Alagoas
Belém lidera com o prefeito mais rico de Alagoas; Prefeito de Maceió, a capital, aparece apenas em 10º lugar
Patrimônio de prefeitos em Alagoas fica sob lupa após decisão do TSE que garante transparência total
Uma pesquisa baseada nas declarações de bens entregues ao Tribunal Superior Eleitoral (TSE) nas eleições municipais de 2024 reacendeu o debate sobre riqueza, poder e transparência na política alagoana. O levantamento lista os 10 prefeitos com maior patrimônio declarado em Alagoas e chama atenção para dois pontos centrais: a concentração partidária entre os mais ricos e o fato de o maior patrimônio pertencer ao prefeito de Belém, um dos menores municípios do estado.
No início de 2025, o Tribunal Superior Eleitoral decidiu, em plenário, que os dados patrimoniais de candidatos e eleitos devem permanecer públicos, mesmo diante da Lei Geral de Proteção de Dados (LGPD). O entendimento foi reforçado pelo ministro Alexandre de Moraes, ao afirmar que a Constituição Federal consagrou o princípio da transparência como vetor indispensável da administração pública. Em outras palavras: quando se trata de mandato eletivo, o interesse público prevalece.
O ranking dos prefeitos mais ricos de Alagoas
Segundo as declarações ao TSE, metade dos dez prefeitos mais ricos é filiada ao PP, o que reforça a leitura política do levantamento. Confira a lista:
1º – Belém: Adalberto Antero Torres, o Beto Torres (PP) – R$ 15,2 milhões
2º – Craíbas: Teófilo José Barroso Pereira (PP) – R$ 5,8 milhões
3º – Quebrangulo: Manoel Costa Tenório (PSDB) – R$ 5,2 milhões
4º – Jequiá da Praia: Carlos Felipe Castro Jatobá Lins (PP) – R$ 4,3 milhões
5º – Limoeiro de Anadia: James Marlan Ferreira Barbosa (PP) – R$ 3,9 milhões
6º – Penedo: Ronaldo Pereira Lopes (MDB) – R$ 3,6 milhões
7º – Paripueira: Carlos Abrahão Gomes de Moura (MDB) – R$ 3,4 milhões
8º – Coruripe: Marcelo Beltrão Siqueira (PP) – R$ 2,9 milhões
9º – Taquarana: Geraldo Cícero da Silva (MDB) – R$ 2,1 milhões
10º – Maceió: João Henrique Holanda Caldas (PL) – R$ 1,8 milhão
Repercussão e questionamentos
A divulgação do ranking provocou intensa reação nas redes sociais. Comentários variaram entre ironia, desconfiança e pedidos por aprofundamento jornalístico. “Mistério esses patrimônios”, escreveu um internauta. Outro cobrou: “Façam outra matéria mostrando como os citados atingiram esse nível de riqueza”.

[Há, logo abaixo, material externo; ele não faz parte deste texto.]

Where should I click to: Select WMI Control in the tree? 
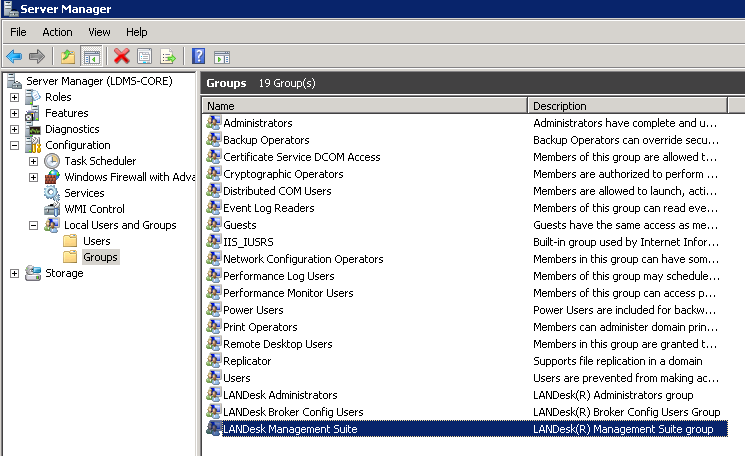point(94,209)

O debate ocorre em um contexto mais amplo de cobrança por integridade e rastreabilidade dos recursos na administração pública. Embora declaração de bens não signifique irregularidade, a transparência permite que a sociedade acompanhe a evolução patrimonial de agentes públicos ao longo do tempo — exatamente o espírito da decisão do TSE.
Transparência como regra
Com a manutenção da publicidade dos dados patrimoniais, o recado institucional é claro: o eleitor tem o direito de saber. A informação, quando pública, não acusa — permite fiscalização. E, em um estado com 102 municípios, a constatação de que apenas dez prefeitos figuram entre os mais ricos alimenta um debate legítimo sobre origem da riqueza, perfil socioeconômico dos gestores e responsabilidade pública.
A lista está posta. Cabe agora à sociedade, à imprensa e aos órgãos de controle fazerem o que a Constituição prevê: acompanhar, comparar e cobrar.